Odinga withdrew because, he claimed, the election commission refused to meet nine demands he made as preconditions for a credible fresh election after the August 8 poll was invalidated by the Supreme Court.
The political uncertainty is having a negative impact on the country’s economy, as well as its political stability.
The hard-line positions adopted by both sides have created a deep rift between the supporters of Kenyatta’s Jubilee party and Odinga’s National Super Alliance. To make matters worse, the police have repeatedly used excessive force to contain National Super Alliance protesters who have clashed with Jubilee supporters during demonstrations.
These protests could very easily escalate into tribal violence given the ethnically divisive nature of Kenyan politics.
Election commission to blame
Kenya’s current political crisis can be attributed to the ineptness of the electoral commission. The Independent Electoral and Boundaries Commission mishandled the August 8 election. After the Supreme Court invalidated the poll, infighting among commissioners dented the commission’s image even further. The court found the commission committed grave irregularities and illegalities during the August election.
The commission has also aligned itself with the Jubilee Party. For its part, the party has often shielded the electoral body from criticism. For example it blamed the Supreme Court for invalidating the election. All this entrenches the notion that the commission is not exercising an independent mandate.
The commission has focused too much on short term political stability. It hasn’t considered the impact of another bungled election on Kenya’s long term democratic gains. It was given 60 days by the Supreme Court and the country’s Constitution to hold a second poll, and rushed into this process without any introspection.

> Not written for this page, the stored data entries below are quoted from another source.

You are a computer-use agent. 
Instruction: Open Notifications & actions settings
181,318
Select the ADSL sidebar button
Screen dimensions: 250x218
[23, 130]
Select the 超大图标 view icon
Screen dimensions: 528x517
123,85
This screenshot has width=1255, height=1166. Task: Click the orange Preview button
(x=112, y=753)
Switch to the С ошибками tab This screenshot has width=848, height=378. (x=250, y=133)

And divisions between the commissioners are widening. One of them, Roselyn Akombe, has resigned and says the commission’s partisan nature makes it impossible for the body to hold a credible poll. Wafula Chebukati, the commission’s chairman, responded to Akombe’s resignation by saying he can’t guarantee that his team can hold a credible election.

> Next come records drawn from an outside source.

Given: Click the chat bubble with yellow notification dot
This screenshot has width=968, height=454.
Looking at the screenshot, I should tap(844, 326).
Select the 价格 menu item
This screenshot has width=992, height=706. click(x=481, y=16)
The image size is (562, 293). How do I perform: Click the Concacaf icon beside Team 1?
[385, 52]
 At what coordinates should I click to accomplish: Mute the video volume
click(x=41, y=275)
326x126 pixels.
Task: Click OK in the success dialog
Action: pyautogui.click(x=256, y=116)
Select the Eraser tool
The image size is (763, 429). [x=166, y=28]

All this suggests that the commission could make the same mistakes it did leading up to August 8 and that the second poll will also be a sham. This would drag Kenya further into political turmoil and lead to more economic strain on the country.
Unlike its opposition, the ruling Jubilee party is keen to participate in the October 26 election. It even used its majority in both houses of Parliament to push through amendments to the election laws.

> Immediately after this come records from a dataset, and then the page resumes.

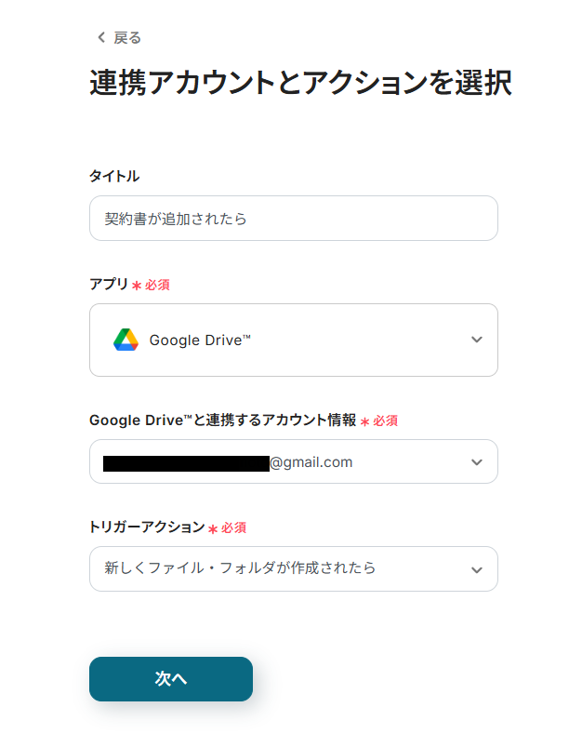Click the 戻る back link
This screenshot has width=582, height=734.
point(127,38)
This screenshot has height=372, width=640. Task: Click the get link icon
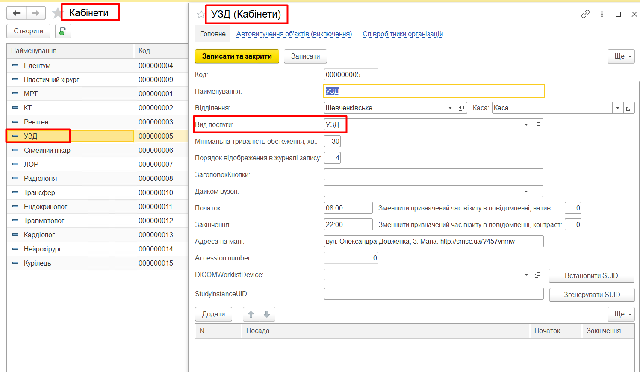coord(585,14)
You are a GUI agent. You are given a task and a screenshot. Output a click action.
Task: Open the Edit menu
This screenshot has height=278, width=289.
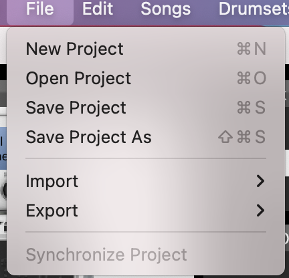pos(98,9)
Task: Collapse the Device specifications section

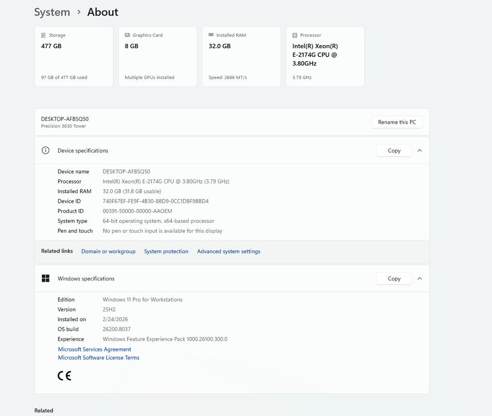Action: pos(420,151)
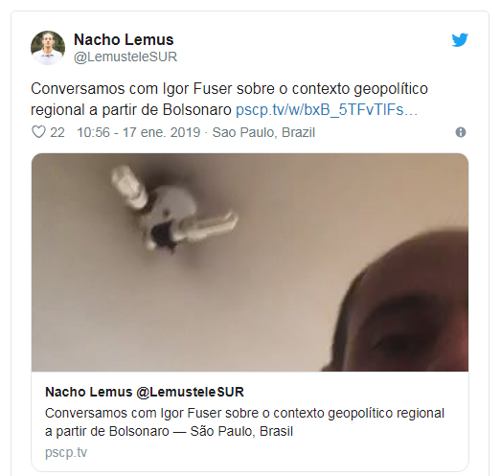Click the card title Nacho Lemus @LemusteleSUR
The image size is (501, 476).
[x=145, y=392]
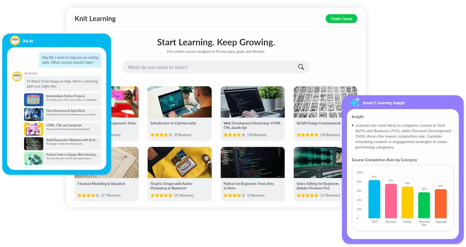The height and width of the screenshot is (247, 466).
Task: Select HTML, CSS, and JavaScript suggestion icon
Action: click(34, 129)
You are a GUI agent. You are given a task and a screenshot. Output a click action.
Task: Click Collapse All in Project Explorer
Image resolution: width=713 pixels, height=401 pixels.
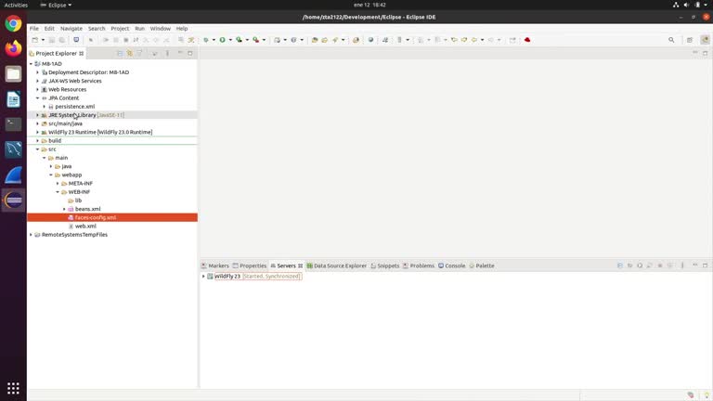coord(120,53)
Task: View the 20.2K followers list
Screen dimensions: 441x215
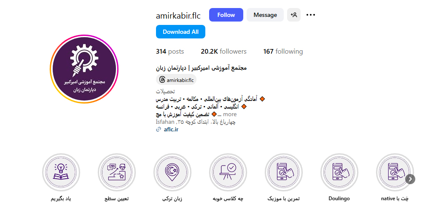Action: pos(223,52)
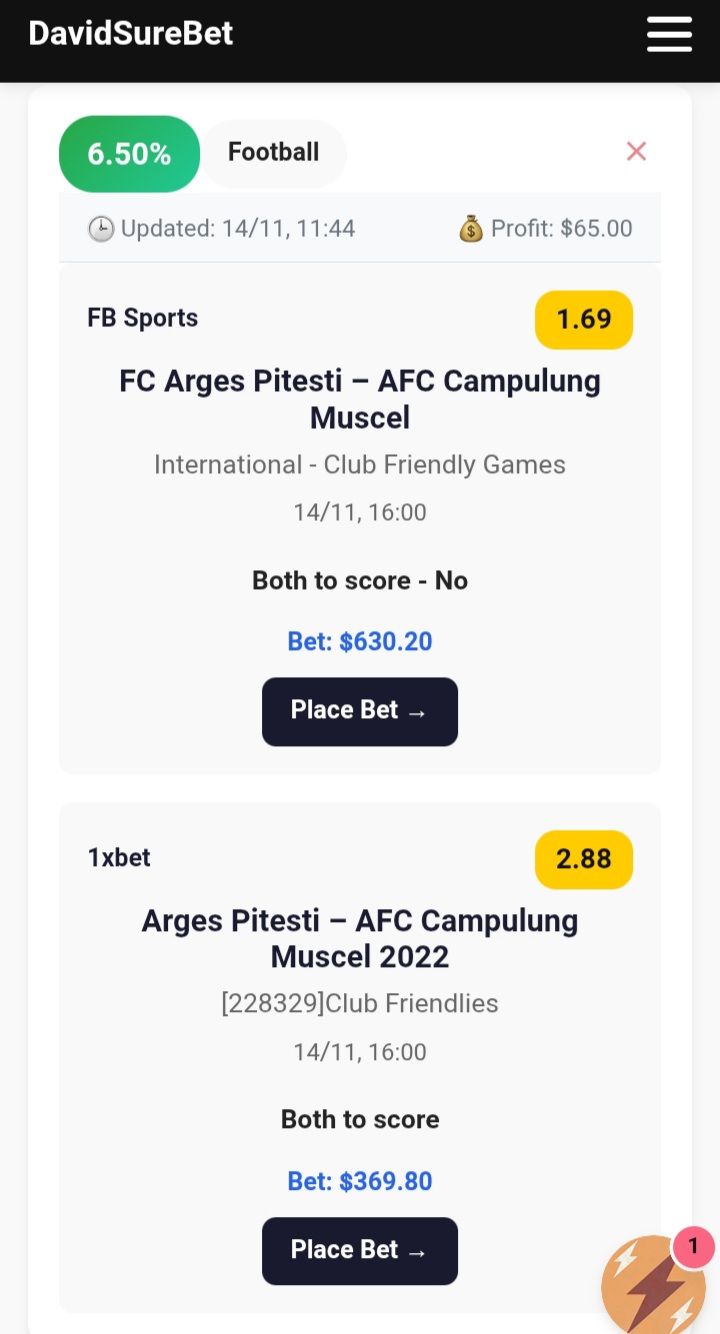This screenshot has width=720, height=1334.
Task: Click the clock icon beside Updated time
Action: 101,229
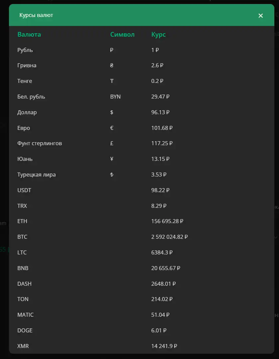This screenshot has height=359, width=279.
Task: Click the tenge ₸ symbol icon
Action: [112, 81]
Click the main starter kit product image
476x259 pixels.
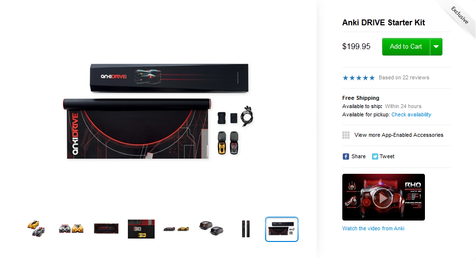[158, 111]
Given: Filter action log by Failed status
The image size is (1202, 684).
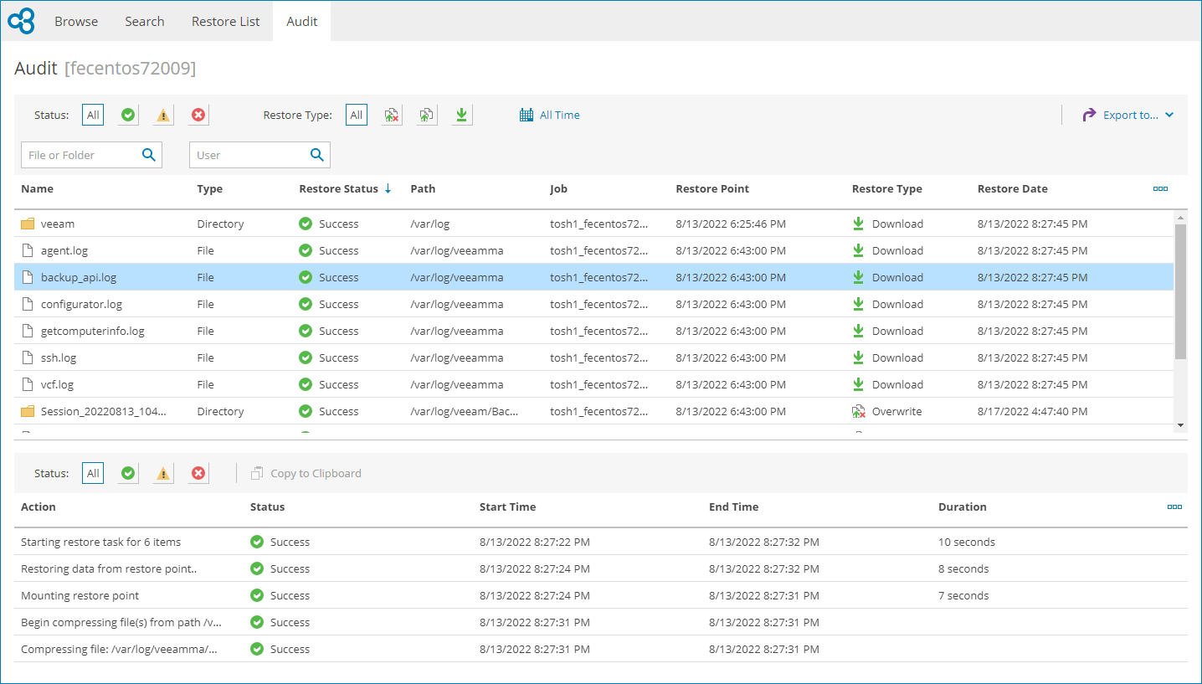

These amendments dilute the electoral commission chairman’s power and also give priority to manual voting over electronic processes. Confusion over manual processes played a large role in pushing Kenya into post-election violence during the contested 2007 polls.
Jubilee has not consulted widely on these amendments, and has been widely condemned for pushing through changes to election law so close to the second poll. The changes all appear to be knee-jerk reactions to the Supreme Court’s ruling, and a push to ensure Kenyatta bags a second term.
Meanwhile, Odinga and his party have maintained that elections will not be conducted on October 26. To add fuel to the political fire, the coalition he leads has escalated its weekly demonstrations to daily countrywide protests.
The next stage of this battle is likely to play out in the Supreme Court. The National Super Alliance still has the option to return to court to either stop the October 26 poll or challenge its outcome.
But the solution to Kenya’s ongoing constitutional crisis is not legal. It is political.
The country is deeply divided along ethnic and political lines. If the electoral commission goes ahead with an election that doesn’t include Odinga, the process is likely to be deemed illegitimate.
It’s obvious that the electoral commission has been captured by partisan politics. It is operating in a hostile political environment and there is enormous division in its ranks.
In the worst case scenario, Kenya could degenerate into the kind of ethnicised election violence last seen in 2007. The feeling of disenfranchisement among some ethnic communities, who have felt marginalised by successive regimes since independence, has once again emerged in public discourse.
Assessing statements made by the electoral commission in recent days it’s clear that it’s unable to hold a credible election. On the other hand another legal battle would only drag the country into further political uncertainty.
What’s clear therefore is that a political settlement is needed to reconstitute the electoral body before holding a fresh election. This might involve forming a caretaker government to give the electoral commission time to effect the necessary reforms.